> [THE PROBLEM]:
Only one stretch of the data below is needed: the line with "Image resolution: width=980" through the last line. Output it exactly and drop the pictures.

⟨

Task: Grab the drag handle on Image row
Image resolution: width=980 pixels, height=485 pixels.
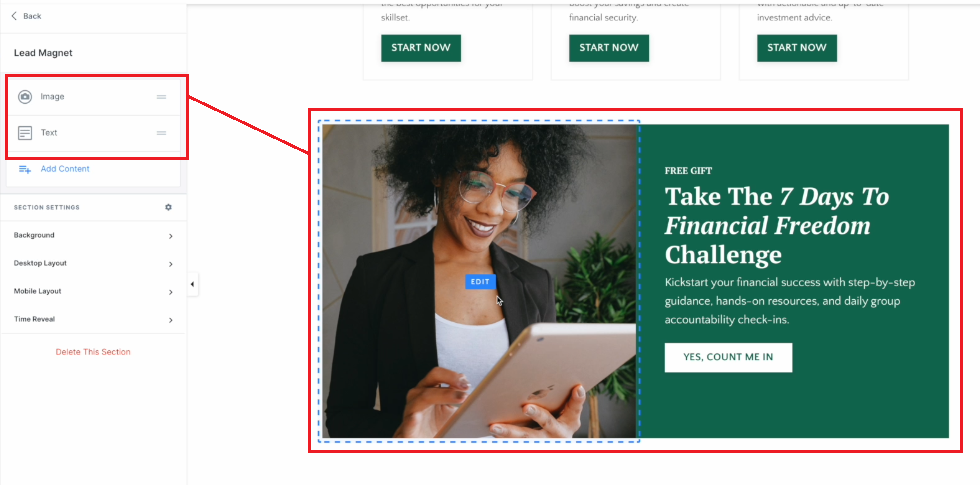Action: pyautogui.click(x=161, y=97)
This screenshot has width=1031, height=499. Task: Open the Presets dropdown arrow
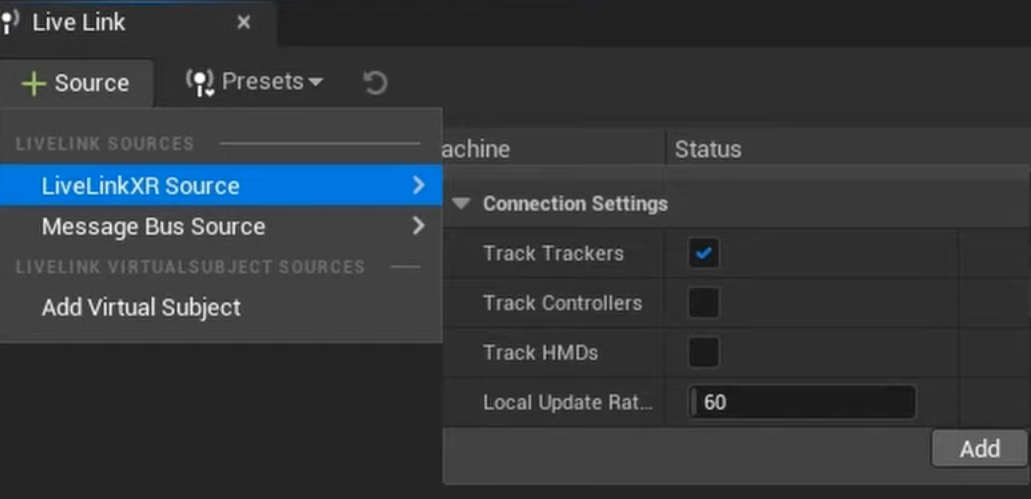pos(315,82)
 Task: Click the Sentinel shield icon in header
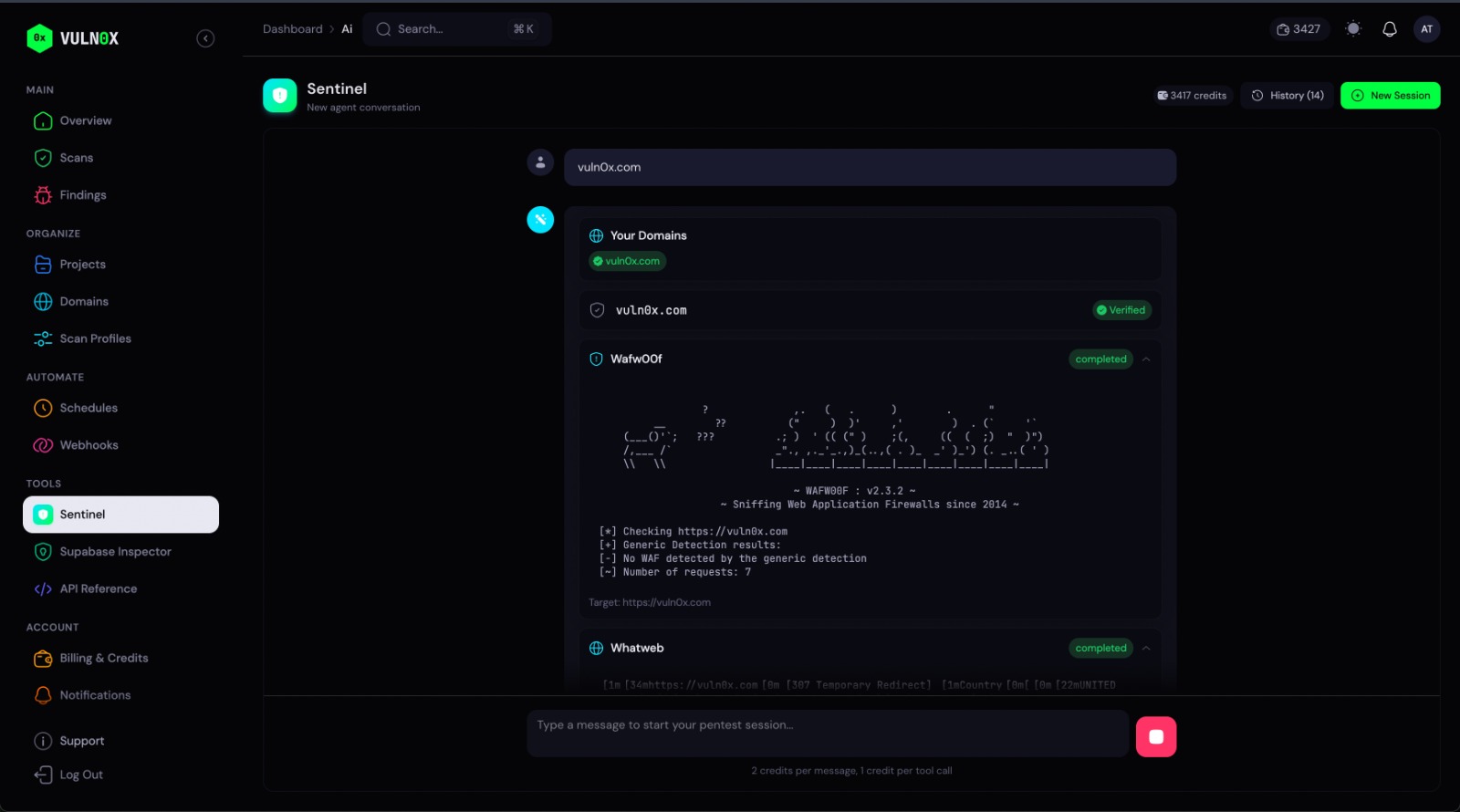(x=280, y=96)
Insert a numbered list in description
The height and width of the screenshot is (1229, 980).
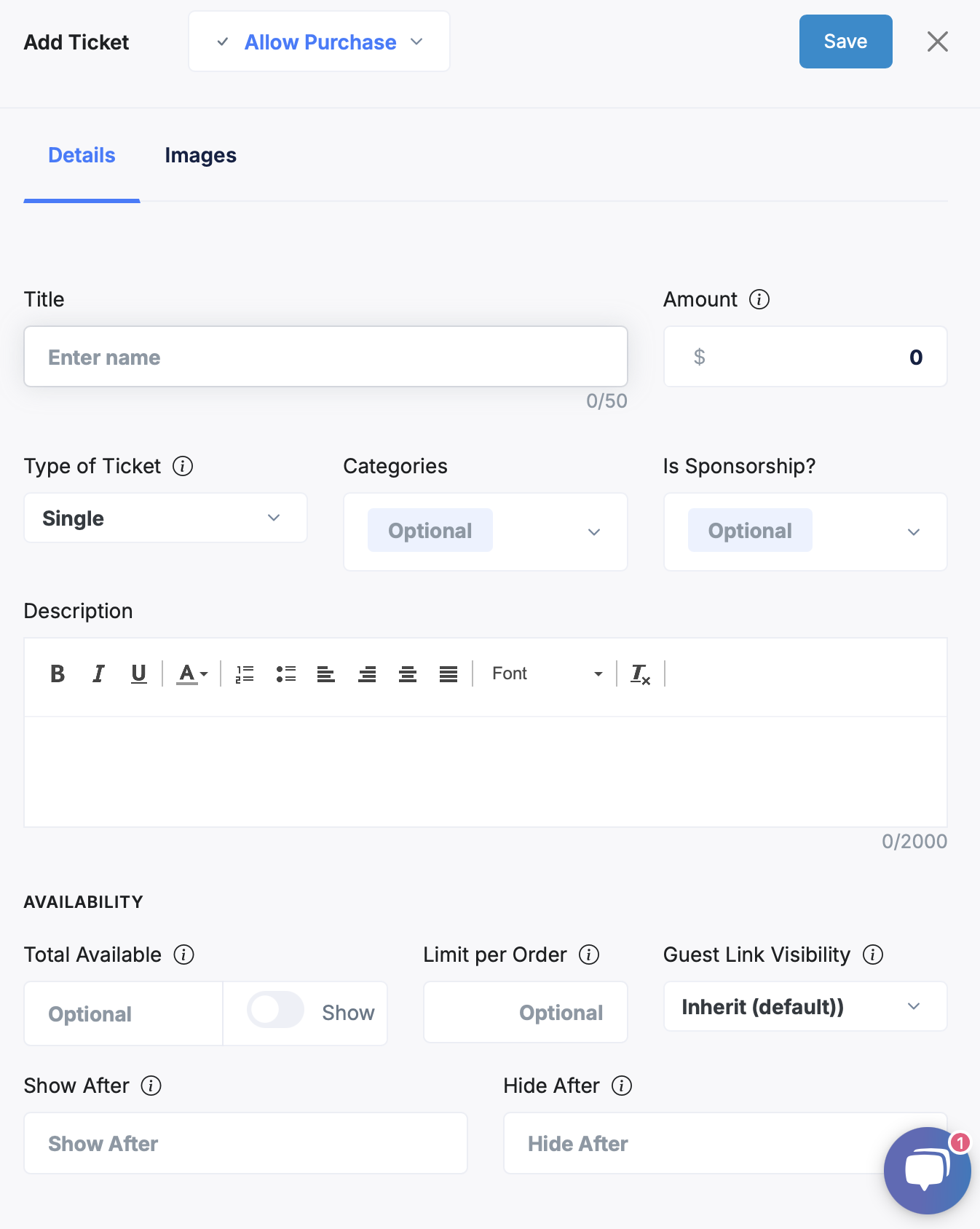(245, 674)
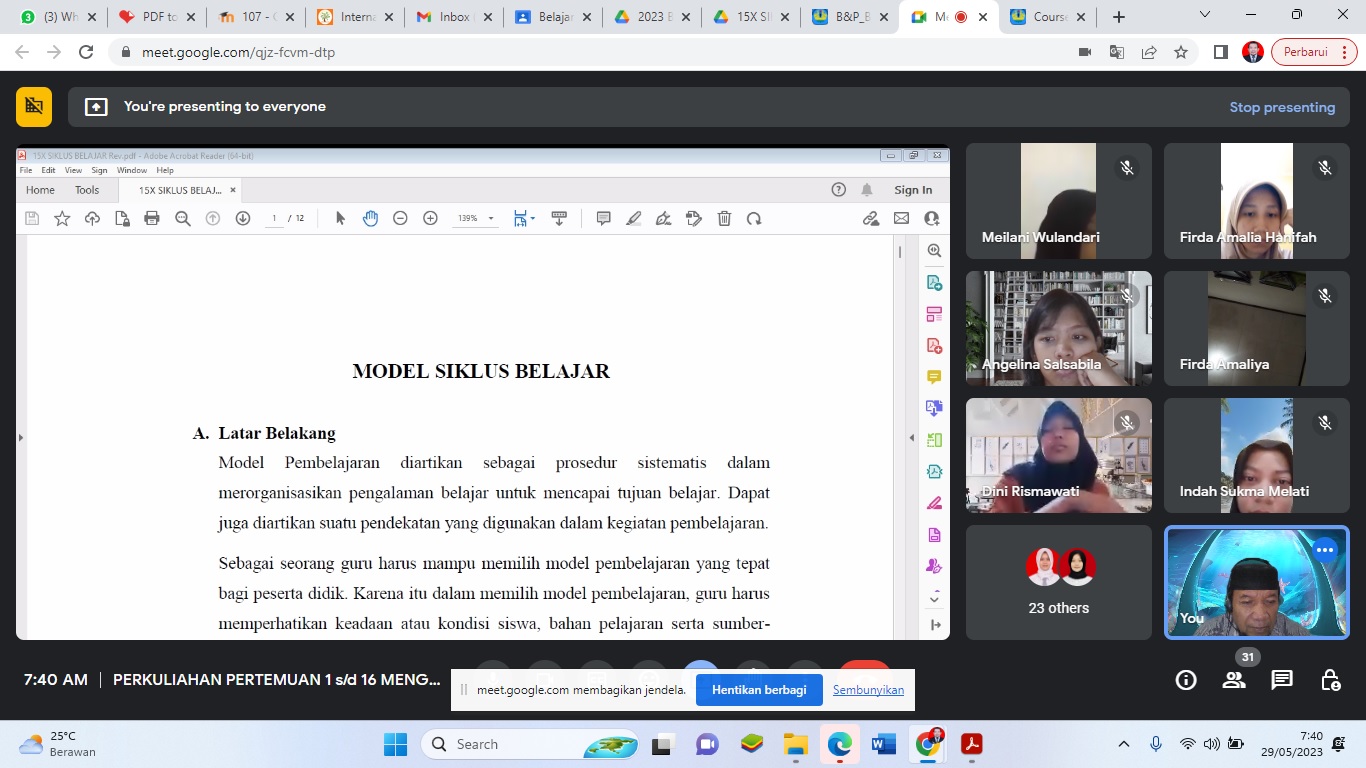Open Chrome's side panel icon

click(1220, 52)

⟩

> [SOLUTION TO THIS EXERCISE]:
Image resolution: width=980 pixels, height=485 pixels.
Action: pyautogui.click(x=161, y=97)
This screenshot has width=1031, height=499. Task: Open the Presets dropdown arrow
pos(315,82)
 Task: Click the Sentinel shield icon in header
(x=280, y=96)
Insert a numbered list in description
The height and width of the screenshot is (1229, 980).
(245, 674)
Open Chrome's side panel icon

click(1220, 52)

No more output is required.